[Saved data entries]
....

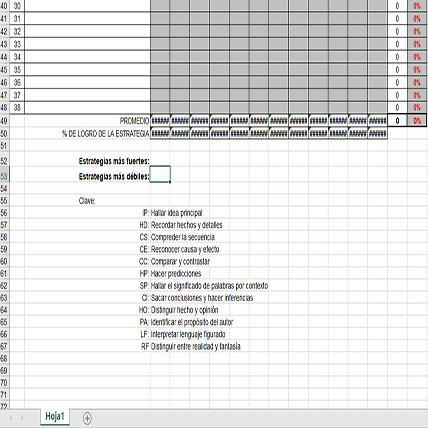
Task: Click the % DE LOGRO DE LA ESTRATEGIA cell
Action: (106, 134)
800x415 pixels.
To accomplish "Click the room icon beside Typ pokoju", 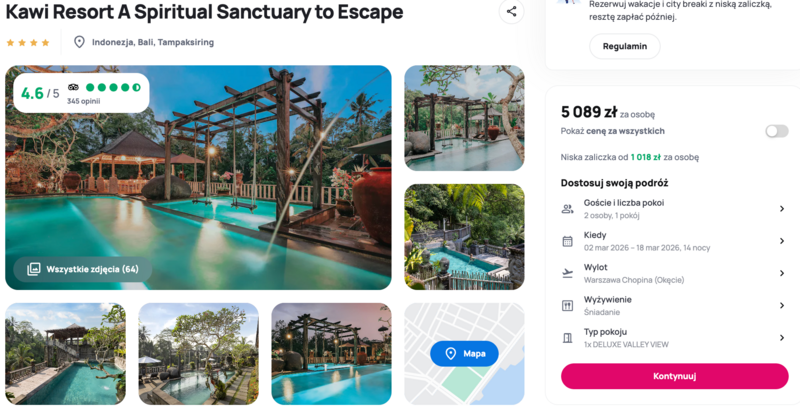I will pyautogui.click(x=568, y=338).
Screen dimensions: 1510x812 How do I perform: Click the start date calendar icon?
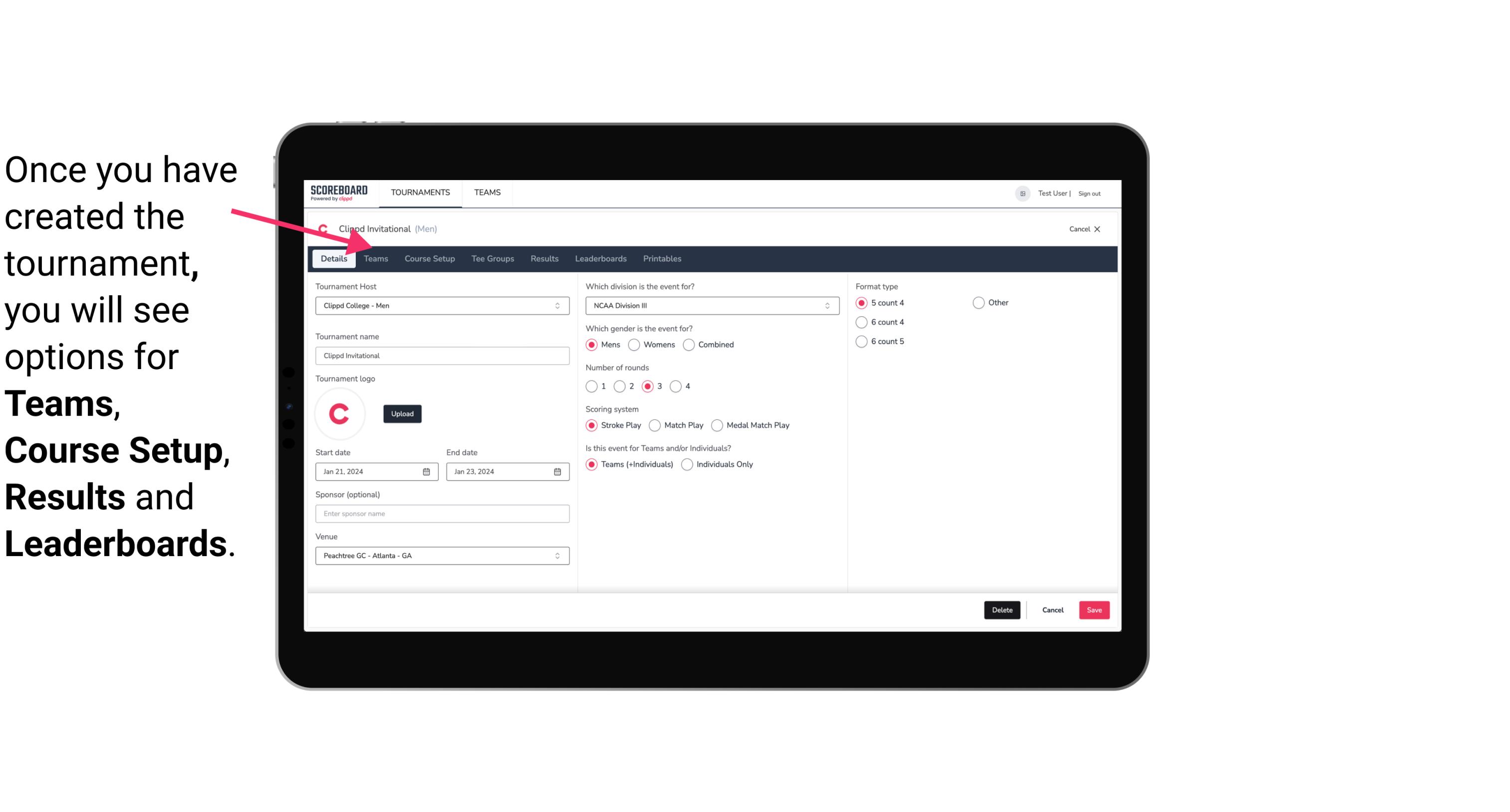point(426,471)
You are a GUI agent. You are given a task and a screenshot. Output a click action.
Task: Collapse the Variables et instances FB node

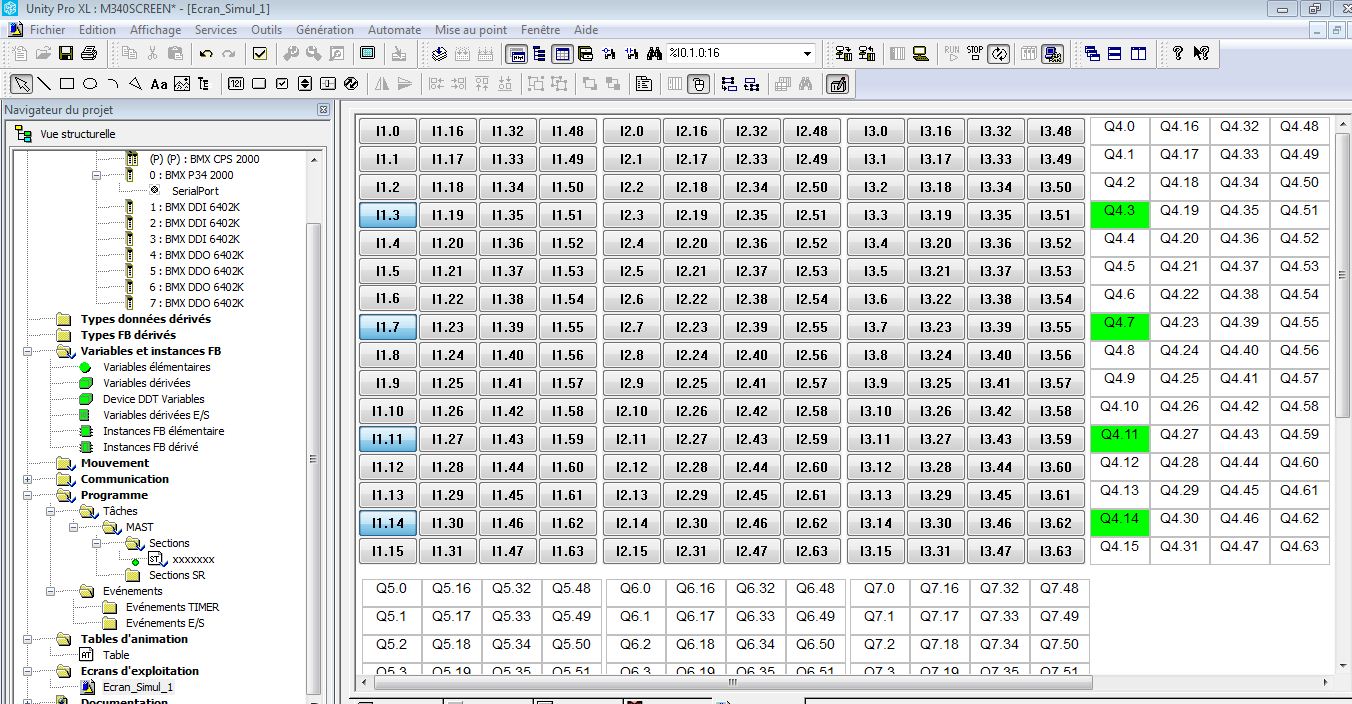coord(28,351)
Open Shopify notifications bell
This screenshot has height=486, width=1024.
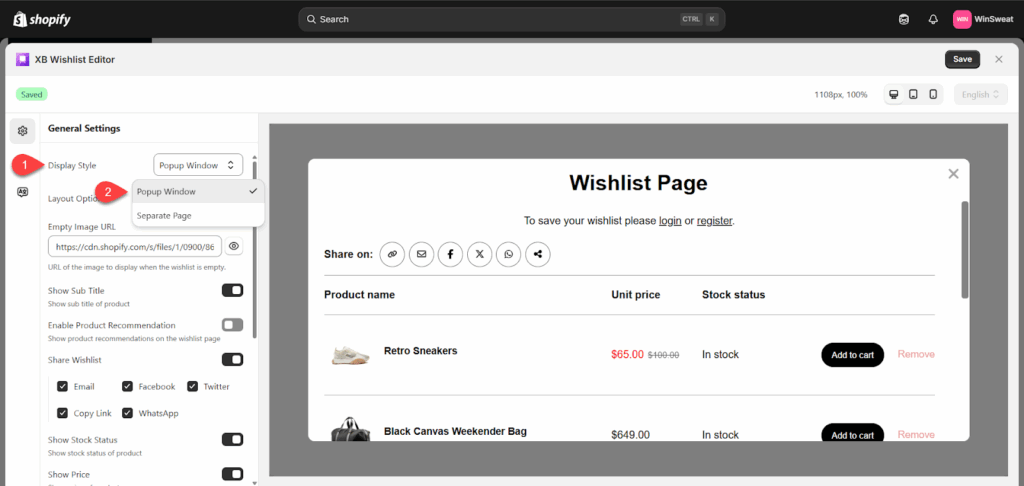pyautogui.click(x=933, y=19)
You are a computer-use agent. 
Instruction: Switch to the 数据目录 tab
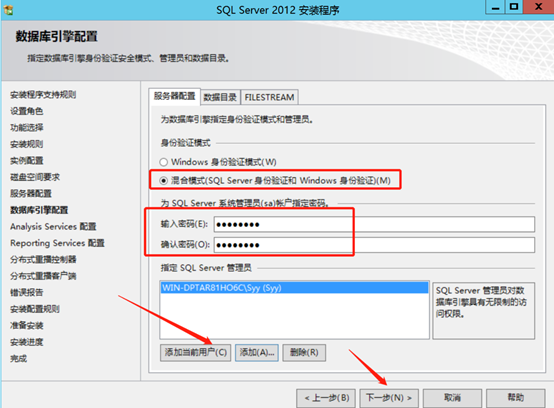tap(220, 97)
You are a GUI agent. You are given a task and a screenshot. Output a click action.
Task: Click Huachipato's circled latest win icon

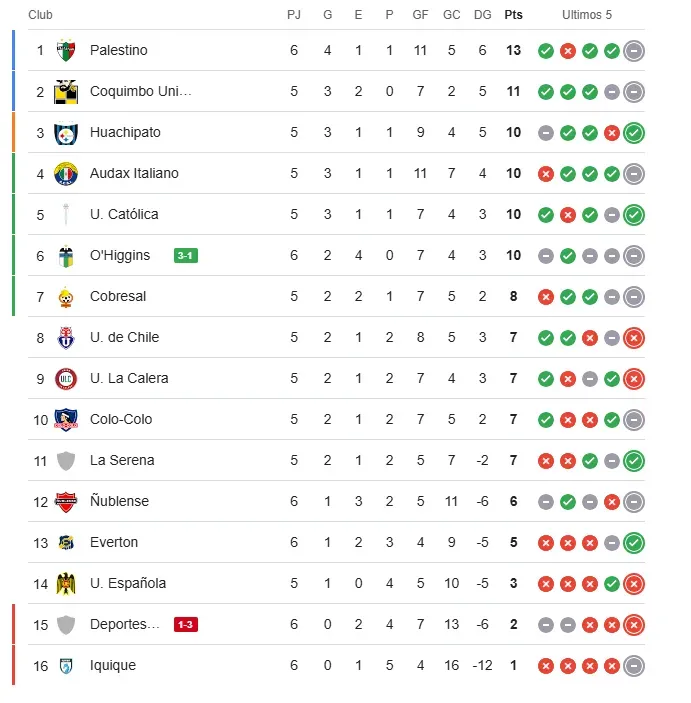pos(633,132)
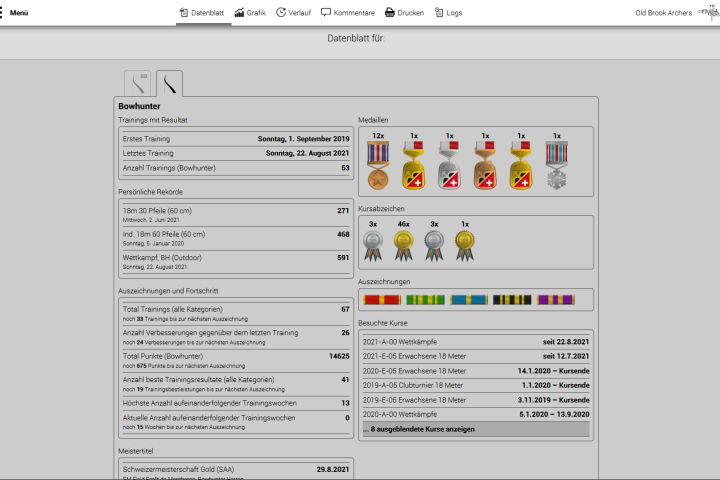720x480 pixels.
Task: Select the first bow type tab
Action: 136,83
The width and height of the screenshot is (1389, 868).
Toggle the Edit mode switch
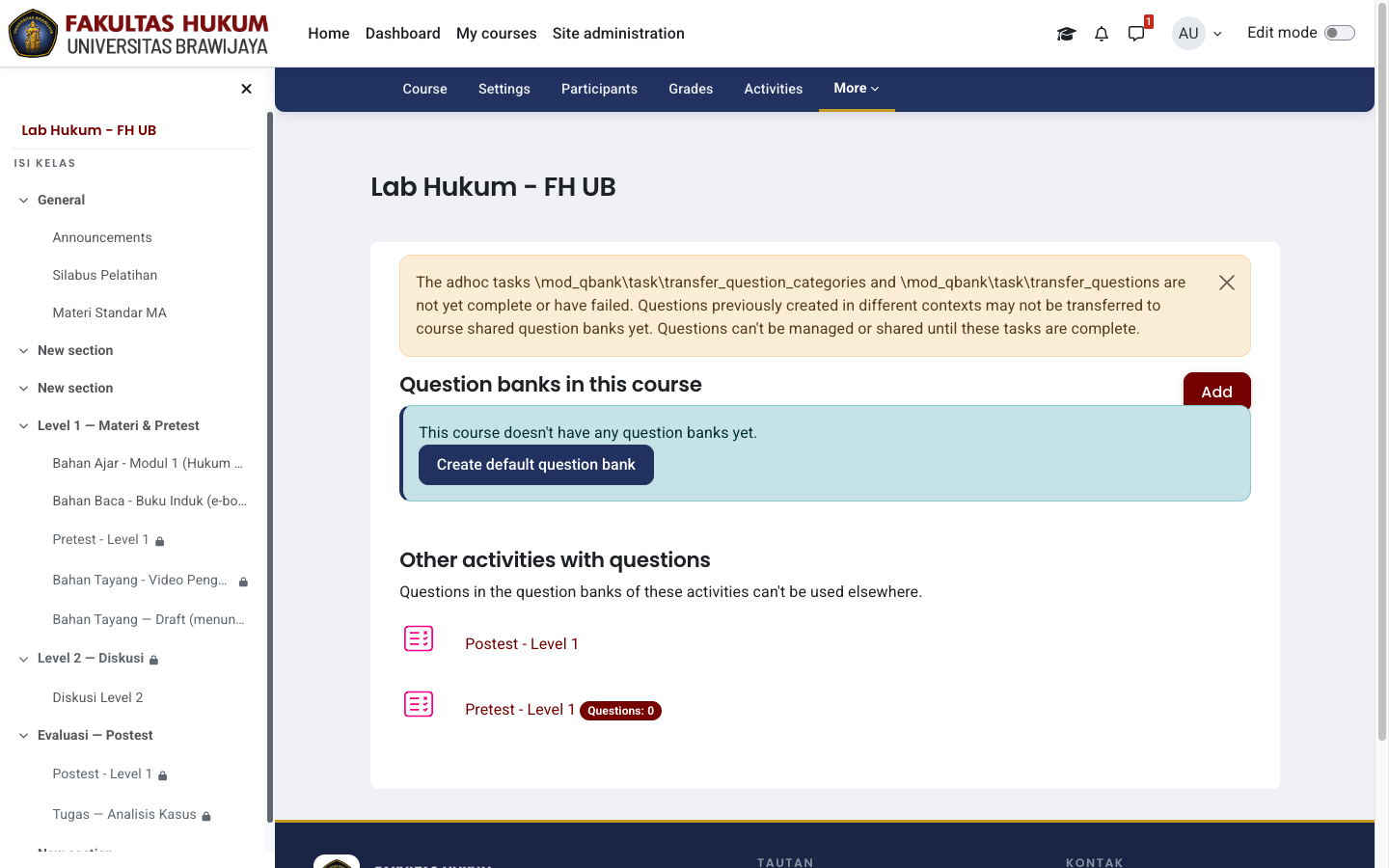coord(1340,33)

....

- Exercise objective -
Write out exactly, and nothing more than, the lines of the entries above from the line containing "The width and" through the final line; omit any pictures.

- Response below -
The width and height of the screenshot is (1389, 868).
Toggle the Edit mode switch
coord(1340,33)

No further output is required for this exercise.